## Problem set
1. Rewrite the entries from the line containing "At what coordinates should I click to accomplish: Click the Biến" through the line containing "point(206,1)", inclusive, with "Sort" changed to "Order" and nothing else altered.
2. Write the next part of the text on avocado prices, continuing after its final sentence.

Avocados seem to be ubiquitous in American dining, communicating classy, yet affordable taste. A common joke about a millennial is that they cannot afford a house because they have spent all their money on avocado toast. Because of their popularity in North American tastes, demand has surged in the past few years, leading to clearing of land for resource-intensive farming. Avocados recently have been linked to deforestation in South America, which leads to many ecological problems, such as a reduction in the habitat of Monarch butterflies, a species already struggling due to a loss of milkweed.1
Our dataset comes from Kaggle, and was compiled by Timofei Kornev.2 It contains data from the Haas Avocado Board on avocado prices from January of 2015 to May of 2020. There was an original data set compiled from January 2015-May 2018 on Kaggle. While the data contain information on 54 avocado markets across the nation, because 80% of avocados consumed in the U.S. are imported solely from Mexico,3 a national market is a more appropriate population of interest.

## Input material

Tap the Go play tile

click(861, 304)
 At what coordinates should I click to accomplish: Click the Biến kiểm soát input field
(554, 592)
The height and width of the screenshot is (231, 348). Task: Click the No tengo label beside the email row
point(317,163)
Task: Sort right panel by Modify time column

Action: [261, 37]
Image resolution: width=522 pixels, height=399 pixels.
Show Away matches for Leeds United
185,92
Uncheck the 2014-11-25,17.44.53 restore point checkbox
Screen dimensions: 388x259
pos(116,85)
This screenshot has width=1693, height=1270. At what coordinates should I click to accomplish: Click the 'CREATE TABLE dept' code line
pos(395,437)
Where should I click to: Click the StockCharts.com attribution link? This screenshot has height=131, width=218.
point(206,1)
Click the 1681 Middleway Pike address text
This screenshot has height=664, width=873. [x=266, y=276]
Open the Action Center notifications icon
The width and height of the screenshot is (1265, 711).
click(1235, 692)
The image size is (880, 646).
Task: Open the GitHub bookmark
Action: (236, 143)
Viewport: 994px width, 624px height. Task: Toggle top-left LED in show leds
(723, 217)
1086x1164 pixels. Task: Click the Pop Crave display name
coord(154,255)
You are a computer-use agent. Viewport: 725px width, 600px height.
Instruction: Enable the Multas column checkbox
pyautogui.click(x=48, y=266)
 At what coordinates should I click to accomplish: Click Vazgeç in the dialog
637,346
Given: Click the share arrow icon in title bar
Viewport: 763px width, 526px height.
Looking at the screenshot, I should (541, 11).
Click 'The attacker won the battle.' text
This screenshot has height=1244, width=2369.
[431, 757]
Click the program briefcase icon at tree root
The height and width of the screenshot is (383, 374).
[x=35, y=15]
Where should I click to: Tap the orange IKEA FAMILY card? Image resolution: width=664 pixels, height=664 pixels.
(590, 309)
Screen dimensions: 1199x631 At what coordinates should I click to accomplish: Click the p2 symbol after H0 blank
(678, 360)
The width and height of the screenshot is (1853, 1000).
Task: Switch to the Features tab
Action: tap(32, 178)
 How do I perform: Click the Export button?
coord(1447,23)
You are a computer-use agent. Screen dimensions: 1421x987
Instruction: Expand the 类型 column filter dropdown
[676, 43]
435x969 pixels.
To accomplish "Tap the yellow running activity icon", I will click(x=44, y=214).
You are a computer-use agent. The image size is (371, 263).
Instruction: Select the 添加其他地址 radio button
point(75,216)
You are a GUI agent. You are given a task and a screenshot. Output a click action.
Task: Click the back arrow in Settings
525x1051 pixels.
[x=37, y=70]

## Task results
1.
 At what coordinates should I click to accomplish: Click the Biến kiểm soát input field
(554, 592)
The height and width of the screenshot is (231, 348). Task: Click the No tengo label beside the email row
point(317,163)
Task: Order right panel by Modify time column

Action: [261, 37]
Image resolution: width=522 pixels, height=399 pixels.
Show Away matches for Leeds United
185,92
Uncheck the 2014-11-25,17.44.53 restore point checkbox
Screen dimensions: 388x259
pos(116,85)
This screenshot has width=1693, height=1270. At what coordinates should I click to accomplish: Click the 'CREATE TABLE dept' code line
pos(395,437)
Where should I click to: Click the StockCharts.com attribution link? This screenshot has height=131, width=218.
point(206,1)

2.
This study will investigate any trend in avocado prices over time and how total volume sold potentially is related to retail prices. Specifically, we aim to answer the following questions:
The data set contains 14 different variables describing weekly Haas avocado sales, both regional and national for conventional and organic avocados. The variables that are immediately relevant to this analysis are: date, national price and total number of avocados sold for conventional avocados.
The observation dates range from 2015-01-04 to 2020-11-29, which cover approximately 6 years. The average price per avocado centers around $1.09, while the total volume has an average of about 38.2 million avocados.
From initial observations of the time plots 4 in Figures 1 and 2, the avocado average prices see a drop in the first month or so and then reach a peak around July and August every year except for 2015. The total volume shows an opposite trend—every year the volume peaks in the first month and starts decreasing mid-year. It seems that the volume has an overall increasing trend from year to year.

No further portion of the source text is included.